Task to complete: Return all the lines below exactly. Any picture among them is omitted.

Data for analysis:

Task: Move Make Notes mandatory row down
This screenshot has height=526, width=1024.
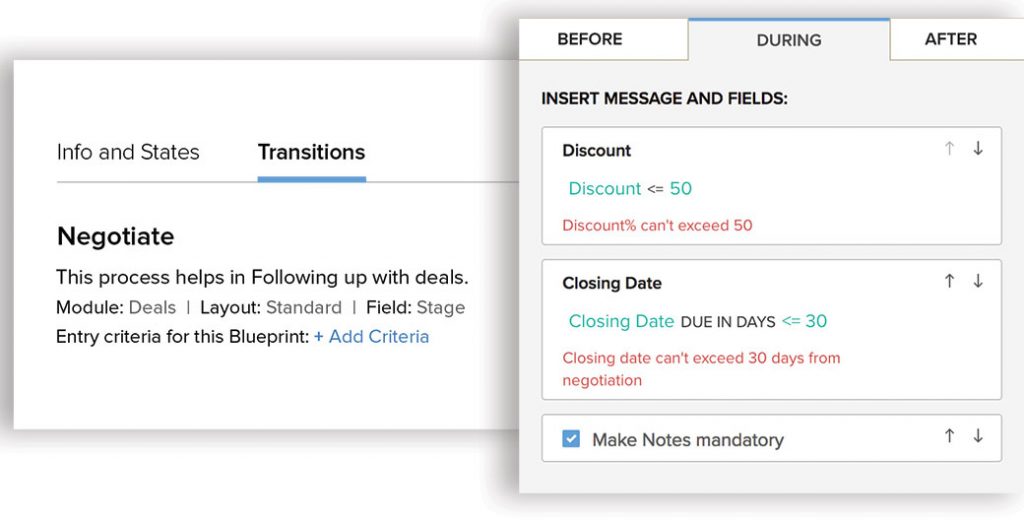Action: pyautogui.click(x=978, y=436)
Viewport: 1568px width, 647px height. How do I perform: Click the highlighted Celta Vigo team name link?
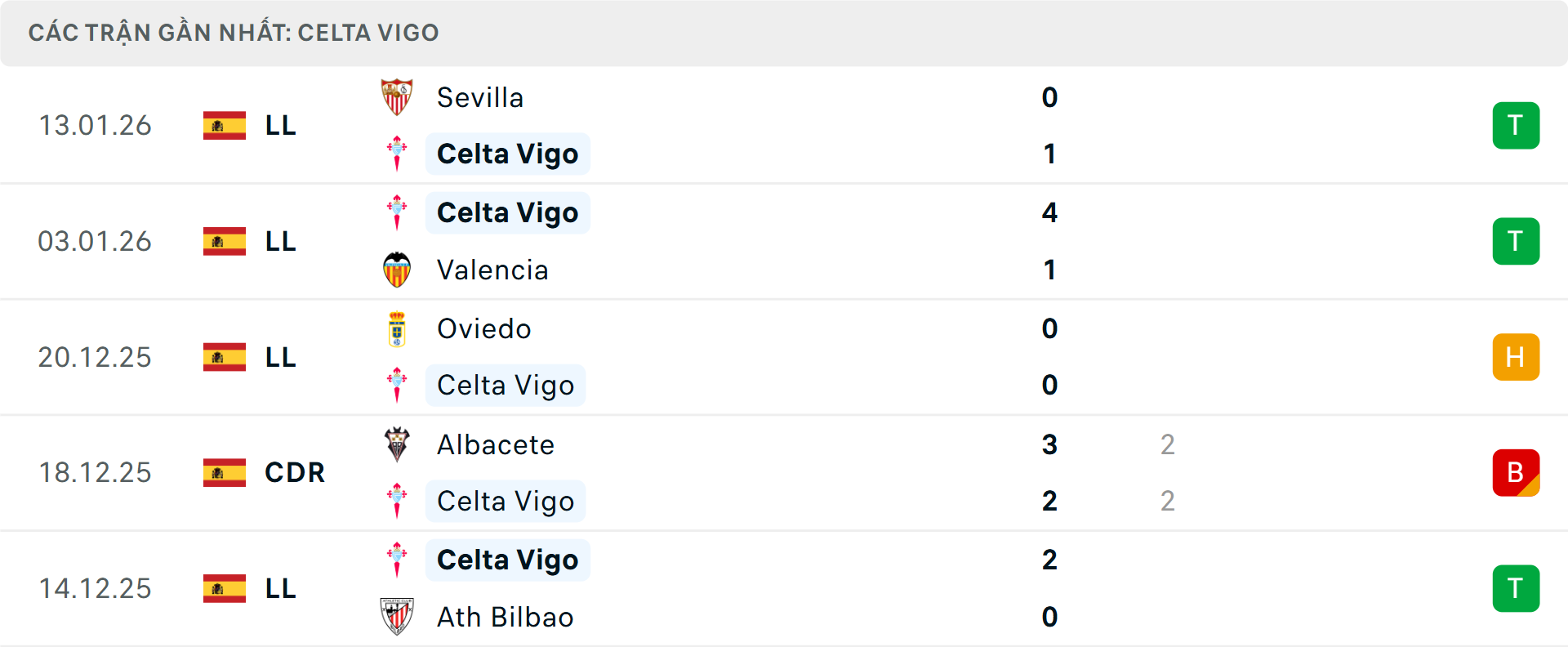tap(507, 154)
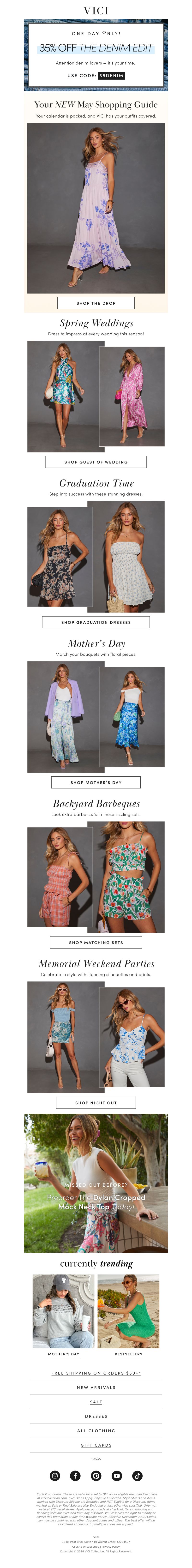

Answer to the problem:
Task: Move Make Notes mandatory row down
This screenshot has height=526, width=1024.
Action: pyautogui.click(x=978, y=436)
Viewport: 1568px width, 647px height. How do I perform: Click the highlighted Celta Vigo team name link?
tap(507, 154)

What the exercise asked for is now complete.